Junk DNA Hypothesis: A Task-Centric Angle of LLM Pre-trained Weights through Sparsity. (arXiv:2310.02277v1 [cs.LG])

The traditional notion of “Junk DNA” has long been linked to non-coding
segments within the human genome, constituting roughly 98% of its composition.
However, recent research has unveiled the critical roles some of these
seemingly non-functional DNA sequences play in cellular processes.

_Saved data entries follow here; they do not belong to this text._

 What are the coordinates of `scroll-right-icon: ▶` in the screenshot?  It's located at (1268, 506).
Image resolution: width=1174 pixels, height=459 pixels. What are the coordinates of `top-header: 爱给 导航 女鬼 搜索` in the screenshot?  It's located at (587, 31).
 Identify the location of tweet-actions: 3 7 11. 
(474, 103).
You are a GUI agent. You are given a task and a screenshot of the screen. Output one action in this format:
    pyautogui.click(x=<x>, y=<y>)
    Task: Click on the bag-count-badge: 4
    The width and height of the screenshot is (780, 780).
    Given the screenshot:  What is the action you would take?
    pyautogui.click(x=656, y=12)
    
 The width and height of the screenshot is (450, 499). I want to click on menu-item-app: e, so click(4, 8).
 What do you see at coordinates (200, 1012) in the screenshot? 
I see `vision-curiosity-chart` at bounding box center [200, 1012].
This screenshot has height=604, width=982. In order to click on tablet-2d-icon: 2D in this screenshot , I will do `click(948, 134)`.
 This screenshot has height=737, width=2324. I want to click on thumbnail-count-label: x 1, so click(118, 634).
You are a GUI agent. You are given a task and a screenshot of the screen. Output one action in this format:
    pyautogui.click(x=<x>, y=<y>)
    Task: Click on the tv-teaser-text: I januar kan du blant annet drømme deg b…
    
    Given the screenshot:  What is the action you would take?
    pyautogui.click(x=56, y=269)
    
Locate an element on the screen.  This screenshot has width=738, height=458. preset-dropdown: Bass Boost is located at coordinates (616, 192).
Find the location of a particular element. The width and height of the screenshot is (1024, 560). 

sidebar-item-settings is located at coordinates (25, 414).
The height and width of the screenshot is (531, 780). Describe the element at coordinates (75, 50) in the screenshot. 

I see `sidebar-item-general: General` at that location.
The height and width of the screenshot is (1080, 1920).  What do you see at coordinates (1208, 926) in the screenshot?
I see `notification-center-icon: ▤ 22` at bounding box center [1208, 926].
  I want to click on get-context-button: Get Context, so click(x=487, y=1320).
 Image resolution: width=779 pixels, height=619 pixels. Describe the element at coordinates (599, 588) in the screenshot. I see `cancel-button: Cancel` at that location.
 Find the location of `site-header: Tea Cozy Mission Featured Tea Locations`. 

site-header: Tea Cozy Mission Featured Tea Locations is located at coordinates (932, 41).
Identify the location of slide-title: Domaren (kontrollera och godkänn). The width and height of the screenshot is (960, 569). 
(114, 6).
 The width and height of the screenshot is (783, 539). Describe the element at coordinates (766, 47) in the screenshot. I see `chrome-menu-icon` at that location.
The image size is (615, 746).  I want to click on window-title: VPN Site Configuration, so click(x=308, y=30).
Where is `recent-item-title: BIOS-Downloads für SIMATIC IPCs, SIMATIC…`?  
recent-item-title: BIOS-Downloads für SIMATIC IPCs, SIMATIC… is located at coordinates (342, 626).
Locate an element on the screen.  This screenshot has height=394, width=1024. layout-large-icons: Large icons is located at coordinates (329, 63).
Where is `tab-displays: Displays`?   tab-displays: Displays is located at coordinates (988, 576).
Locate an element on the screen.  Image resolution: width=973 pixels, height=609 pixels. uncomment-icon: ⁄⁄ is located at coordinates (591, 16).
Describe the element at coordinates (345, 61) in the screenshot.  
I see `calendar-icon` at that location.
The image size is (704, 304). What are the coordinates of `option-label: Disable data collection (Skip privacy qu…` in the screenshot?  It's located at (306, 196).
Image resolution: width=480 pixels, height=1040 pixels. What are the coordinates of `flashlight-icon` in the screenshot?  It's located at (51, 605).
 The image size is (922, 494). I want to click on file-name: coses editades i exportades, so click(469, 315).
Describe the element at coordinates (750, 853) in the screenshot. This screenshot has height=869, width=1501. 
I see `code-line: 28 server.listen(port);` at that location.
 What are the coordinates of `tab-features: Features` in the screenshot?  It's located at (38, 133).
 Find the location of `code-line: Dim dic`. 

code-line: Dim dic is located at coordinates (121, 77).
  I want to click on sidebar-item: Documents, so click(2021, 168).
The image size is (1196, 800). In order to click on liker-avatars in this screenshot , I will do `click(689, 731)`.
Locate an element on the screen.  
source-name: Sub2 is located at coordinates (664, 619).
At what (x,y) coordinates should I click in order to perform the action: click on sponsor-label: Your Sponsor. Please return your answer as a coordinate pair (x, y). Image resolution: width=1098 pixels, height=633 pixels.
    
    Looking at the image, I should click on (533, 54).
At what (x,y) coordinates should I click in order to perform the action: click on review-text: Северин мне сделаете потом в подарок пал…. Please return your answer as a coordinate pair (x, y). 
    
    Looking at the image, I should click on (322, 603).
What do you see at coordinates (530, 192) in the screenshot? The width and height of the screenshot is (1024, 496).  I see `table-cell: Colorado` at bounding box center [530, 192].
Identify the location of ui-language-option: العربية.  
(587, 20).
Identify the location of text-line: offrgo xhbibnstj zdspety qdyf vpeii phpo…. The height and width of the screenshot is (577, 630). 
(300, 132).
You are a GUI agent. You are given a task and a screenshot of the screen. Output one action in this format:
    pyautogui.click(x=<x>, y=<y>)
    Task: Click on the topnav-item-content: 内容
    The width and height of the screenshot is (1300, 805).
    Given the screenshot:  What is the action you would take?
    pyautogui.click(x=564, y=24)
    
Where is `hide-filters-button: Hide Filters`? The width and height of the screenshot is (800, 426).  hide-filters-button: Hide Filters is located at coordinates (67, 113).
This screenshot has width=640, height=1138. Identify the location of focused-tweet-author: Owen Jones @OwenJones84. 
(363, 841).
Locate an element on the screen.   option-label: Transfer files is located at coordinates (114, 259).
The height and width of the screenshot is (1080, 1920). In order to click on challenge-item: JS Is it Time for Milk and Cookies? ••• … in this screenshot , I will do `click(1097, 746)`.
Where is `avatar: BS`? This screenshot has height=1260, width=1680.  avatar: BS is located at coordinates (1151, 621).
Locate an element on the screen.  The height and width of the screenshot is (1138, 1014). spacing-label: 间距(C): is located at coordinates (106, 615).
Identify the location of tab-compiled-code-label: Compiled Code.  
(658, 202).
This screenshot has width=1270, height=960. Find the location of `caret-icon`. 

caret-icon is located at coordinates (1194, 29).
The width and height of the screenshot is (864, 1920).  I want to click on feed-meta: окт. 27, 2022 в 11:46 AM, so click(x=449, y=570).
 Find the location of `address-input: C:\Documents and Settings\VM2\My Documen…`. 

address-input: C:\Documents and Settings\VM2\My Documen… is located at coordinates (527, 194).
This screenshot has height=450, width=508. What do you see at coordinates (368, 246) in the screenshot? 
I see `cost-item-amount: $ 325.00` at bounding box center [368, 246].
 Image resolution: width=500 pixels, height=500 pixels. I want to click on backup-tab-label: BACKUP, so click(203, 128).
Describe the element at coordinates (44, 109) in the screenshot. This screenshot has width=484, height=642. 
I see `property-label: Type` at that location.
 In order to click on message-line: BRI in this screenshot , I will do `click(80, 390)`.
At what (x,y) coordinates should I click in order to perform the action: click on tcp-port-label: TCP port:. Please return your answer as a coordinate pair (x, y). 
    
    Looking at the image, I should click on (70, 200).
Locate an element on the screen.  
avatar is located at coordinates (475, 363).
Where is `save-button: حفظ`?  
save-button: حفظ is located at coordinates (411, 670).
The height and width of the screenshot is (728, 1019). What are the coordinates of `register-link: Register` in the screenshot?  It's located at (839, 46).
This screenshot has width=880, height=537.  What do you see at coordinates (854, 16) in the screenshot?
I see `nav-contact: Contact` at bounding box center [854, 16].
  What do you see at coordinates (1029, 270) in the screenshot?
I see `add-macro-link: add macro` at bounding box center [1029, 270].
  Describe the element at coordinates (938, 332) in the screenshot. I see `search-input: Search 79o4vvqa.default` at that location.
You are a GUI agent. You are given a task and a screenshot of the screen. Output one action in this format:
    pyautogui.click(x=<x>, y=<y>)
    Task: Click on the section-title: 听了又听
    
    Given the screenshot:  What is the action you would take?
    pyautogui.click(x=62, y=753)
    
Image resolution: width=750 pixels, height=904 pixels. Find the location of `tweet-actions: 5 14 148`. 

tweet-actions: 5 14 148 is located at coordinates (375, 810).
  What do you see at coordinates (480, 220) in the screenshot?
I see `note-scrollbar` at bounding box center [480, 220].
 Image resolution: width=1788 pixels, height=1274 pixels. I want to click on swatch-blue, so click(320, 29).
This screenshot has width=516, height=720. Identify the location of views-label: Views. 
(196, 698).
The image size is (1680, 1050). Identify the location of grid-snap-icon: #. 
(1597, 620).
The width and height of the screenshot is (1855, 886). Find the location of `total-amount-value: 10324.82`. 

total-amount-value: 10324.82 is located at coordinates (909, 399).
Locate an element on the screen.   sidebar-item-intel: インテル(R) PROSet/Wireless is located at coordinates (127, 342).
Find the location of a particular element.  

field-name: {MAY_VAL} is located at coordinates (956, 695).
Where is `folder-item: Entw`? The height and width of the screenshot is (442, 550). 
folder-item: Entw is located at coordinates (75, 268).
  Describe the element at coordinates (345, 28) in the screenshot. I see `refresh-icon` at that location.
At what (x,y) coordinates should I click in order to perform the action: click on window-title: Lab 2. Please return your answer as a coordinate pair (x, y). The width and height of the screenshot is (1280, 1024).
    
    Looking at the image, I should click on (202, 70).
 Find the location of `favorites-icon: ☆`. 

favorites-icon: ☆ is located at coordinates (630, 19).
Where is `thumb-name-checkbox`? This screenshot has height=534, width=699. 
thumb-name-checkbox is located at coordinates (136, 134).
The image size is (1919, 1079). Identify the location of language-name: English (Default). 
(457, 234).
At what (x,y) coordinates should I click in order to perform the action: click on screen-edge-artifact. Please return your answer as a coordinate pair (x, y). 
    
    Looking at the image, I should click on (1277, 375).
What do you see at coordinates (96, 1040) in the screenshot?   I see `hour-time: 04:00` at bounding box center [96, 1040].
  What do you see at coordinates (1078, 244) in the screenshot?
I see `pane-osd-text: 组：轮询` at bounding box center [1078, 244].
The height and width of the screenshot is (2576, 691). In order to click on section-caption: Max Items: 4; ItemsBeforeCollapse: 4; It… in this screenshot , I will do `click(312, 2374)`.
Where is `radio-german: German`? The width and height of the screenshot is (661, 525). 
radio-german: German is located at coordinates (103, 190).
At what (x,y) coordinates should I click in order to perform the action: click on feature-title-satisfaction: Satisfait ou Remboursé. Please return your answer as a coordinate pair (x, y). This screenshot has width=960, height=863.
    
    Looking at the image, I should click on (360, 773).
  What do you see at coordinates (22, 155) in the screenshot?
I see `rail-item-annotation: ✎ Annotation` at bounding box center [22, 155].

Intriguingly, the weights within deep neural networks exhibit a remarkable
similarity to the redundancy observed in human genes. It was believed that
weights in gigantic models contained excessive redundancy, and could be removed
without compromising performance. This paper challenges this conventional
wisdom by presenting a compelling counter-argument. We employ sparsity as a
tool to isolate and quantify the nuanced significance of low-magnitude weights
in pre-trained large language models (LLMs). Our study demonstrates a strong
correlation between these weight magnitudes and the knowledge they encapsulate,
from a downstream task-centric angle. we raise the “Junk DNA Hypothesis” backed
by our in-depth investigation: while small-magnitude weights may appear
“useless” for simple tasks and suitable for pruning, they actually encode
crucial knowledge necessary for solving more difficult downstream tasks.
Removing these seemingly insignificant weights can lead to irreversible
knowledge forgetting and performance damage in difficult tasks. These findings
offer fresh insights into how LLMs encode knowledge in a task-sensitive manner,
pave future research direction in model pruning, and open avenues for
task-aware conditional computation during inference.